His comments prompted the pound to fall to a three month low, dropping 0.6 per cent to trade below $1.25, as markets bet that the Bank might not lift rates as far as previously thought. Markets are currently pricing in a further two 25 basis point rate hikes, which would see the bank rate reach a peak of 5.75 per cent.
Bailey stressed, however, that his comments should not be taken as an indication for which way he will vote in the upcoming Monetary Policy Committee (MPC) meeting in September.
The Bank is growing increasingly confident that rising rates are helping to tame inflation. Inflation came down to 6.8 per cent in July, having peaked at over 11 per cent last year.
While Bailey said August inflation might see a slight rise due to rising fuel prices, he said it would continue falling over the rest of the year.

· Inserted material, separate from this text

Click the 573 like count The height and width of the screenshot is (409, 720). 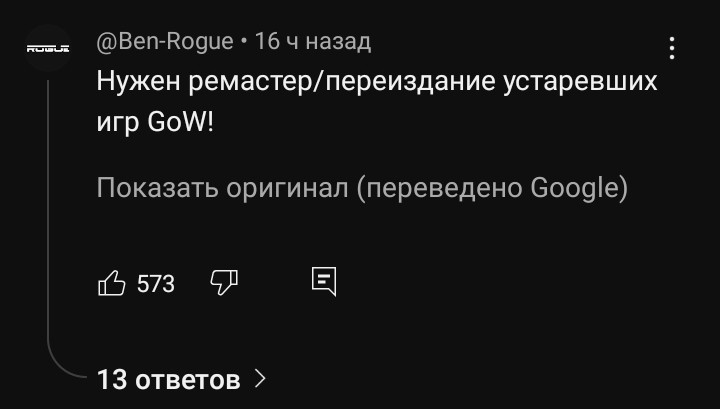pos(156,284)
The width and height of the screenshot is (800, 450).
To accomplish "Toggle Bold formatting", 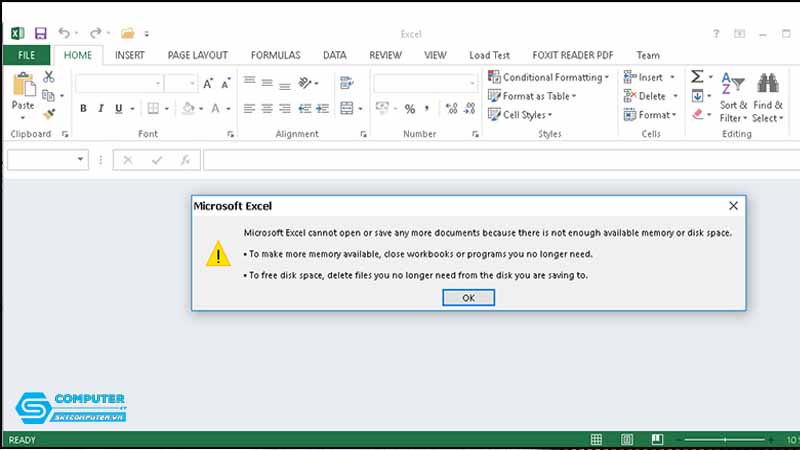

“Many of the indicators are now moving as we would expect them to move and are signalling that the fall in inflation will continue and as I’ve said a number of times I think will be quite marked by the end of this year,” he said.
However, Bailey said the strength of wage bargaining has surprised the Bank and will look to see whether pay rise demands ease off going forward.
Swati Dhingra, another member of the MPC, said there were “very promising signs” that inflation is falling. She pointed out that producer price inflation has fallen significantly and that “almost every item” in the consumer price index has turned negative.
Although interest rates are likely nearing their peak, the Bank’s rate-setters have increasingly signalled that rates will have to be left higher for longer than markets expect.
Bailey said the decision of when to cut rates will be “an important judgement”.